La svolta è arrivata quando è sbarcata in Occidente la cultura delle pratiche di trattamento koreane: si è iniziato a parlare e un po’ ovunque di gesti precisi di cura, di stratificazione, di utilizzo di cosmetici diversi per ottenere risultati di grande impatto, sia in termini di bellezza, sia di prevenzione delle più diffuse patologie cutanee. In una parola, consapevolezza.
Si è imparato, piano piano, a conoscere la pelle e rispettarla, riservarle attenzioni e cure speciali e a identificare con precisione ciò di cui ha bisogno. Nasce proprio con la cosmetica koreana la tensione a utilizzare solo ingredienti e attivi di qualità, informandosi con attenzione e studiandone i benefici e gli effetti collaterali sull’epidermide. L’obiettivo non è più nascondere le imperfezioni, ma mostrare una pelle più sana e, solo per questo e solo come conseguenza di questo, più bella.

Oggi il cosmetico cura, previene, regala salute

Questo viaggio arriva fino ai giorni nostri, in cui il cosmetico è portato in palmo di mano -altro che “trucchi e belletti”!- come un prezioso alleato in grado di farci stare meglio, anche esteticamente. Si parla di cosmetici funzionali, di performance, di eccellenza cosmetiche e a ragione, perché all’efficacia straordinaria della cosmesi 5.0 si abbinano altri fattori fondamentali, come la piacevolezza d’uso e la customer experience, elementi non più trascurabili, ma anzi essenziali al pari di formule e tecnologie.

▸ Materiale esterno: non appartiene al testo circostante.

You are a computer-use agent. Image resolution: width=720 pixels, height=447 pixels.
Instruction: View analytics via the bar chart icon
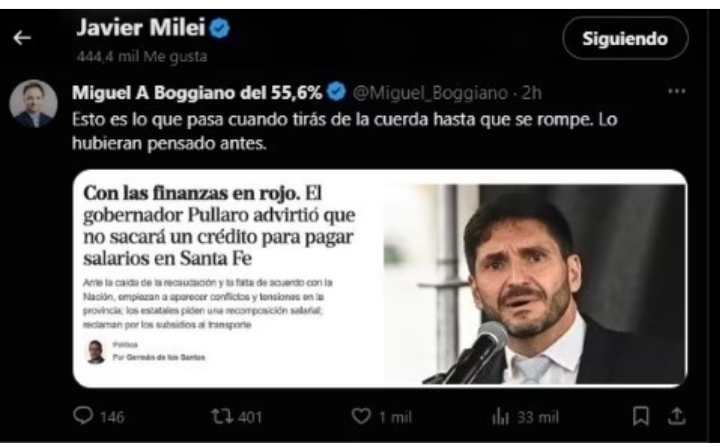click(x=501, y=417)
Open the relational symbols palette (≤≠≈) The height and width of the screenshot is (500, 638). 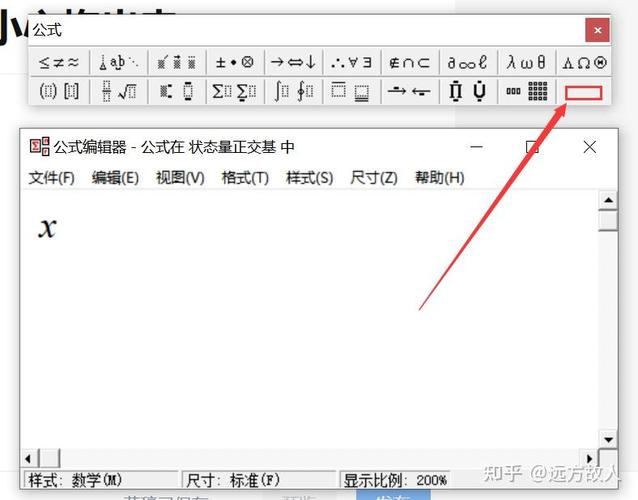59,62
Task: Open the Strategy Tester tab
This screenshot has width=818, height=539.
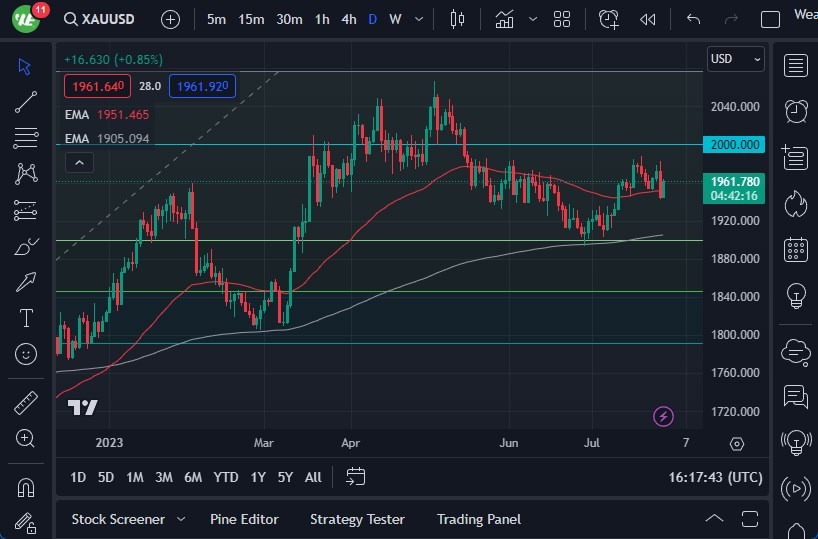Action: [x=357, y=519]
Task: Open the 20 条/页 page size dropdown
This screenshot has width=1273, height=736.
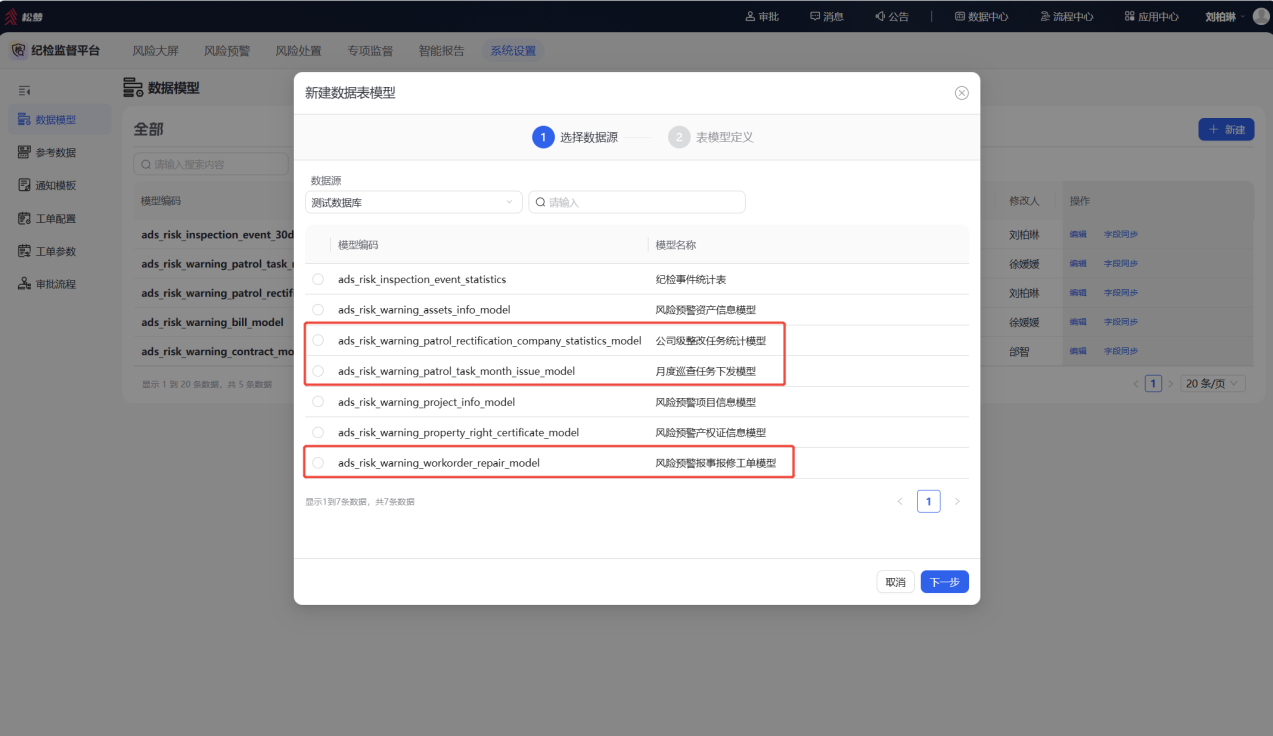Action: (x=1213, y=383)
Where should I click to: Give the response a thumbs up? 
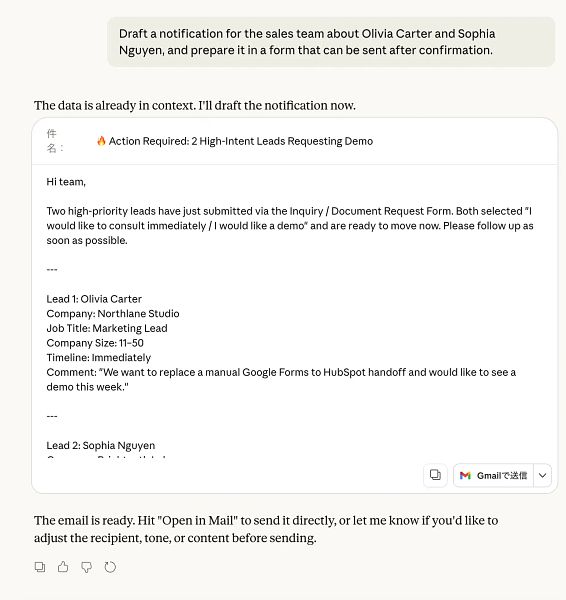[63, 567]
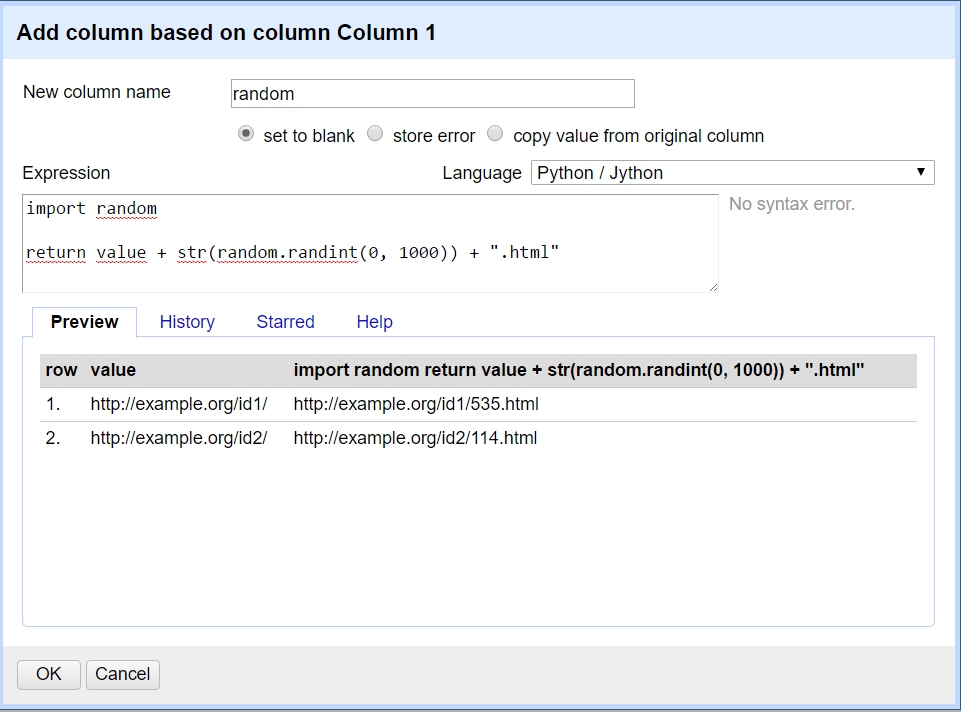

La cosmetica è diventata una cosa seria tanto che si parla sempre più -talvolta anche un po’ impropriamente- di cosmeceutica, qualcosa che non si ferma alla bellezza, ma va oltre, in profondità, per regalarci, giorno dopo giorno, trattamenti di salute per la nostra pelle. La skincare moderna si è fatta grande, insomma, e unisce rigore scientifico e prove di efficacia di lunga durata con performance sensoriali sempre più straordinarie. La dermocosmesi è oggi amica della scienza, della dermatologia in primis, ma anche della medicina estetica e di quella di precisione, per portare i benefici delle pratiche cliniche anche a casa, con rituali di skincare sempre più olistici, in grado di coinvolgerci a 360°.

E domani?

L’evoluzione continua e sfrutta, naturalmente, l’imperversante intelligenza artificiale, in un mix di tecnologie, dati e analisi. Basti pensare a quante app abbiamo oggi a disposizione sui nostri device per identificare e risolvere le imperfezioni e le problematiche cutanee più comuni, con consigli personalizzati che, a nostro parere, dovrebbero restare, però, almeno in profondità, riservati agli specialisti della cute.

Microbioma, Dna, pH: l’obiettivo è la personalizzazione, semplificando possibilmente, cioè snellendo procedure, ingredienti, sinergie, all’insegna del poco, ma buono, cioè di ciò che serve davvero alla salute e bellezza della pelle. Una skincare che, se volete, torna all’essenziale, ma con un patrimonio di conoscenza, cultura, ricerca che 10 anni fa ci sognavamo: ora ciò che le si promette va rispettato. E chi opera in questo settore deve ricordarlo sempre molto bene perché i consumatori di bellezza sono inflessibili su questo punto ormai.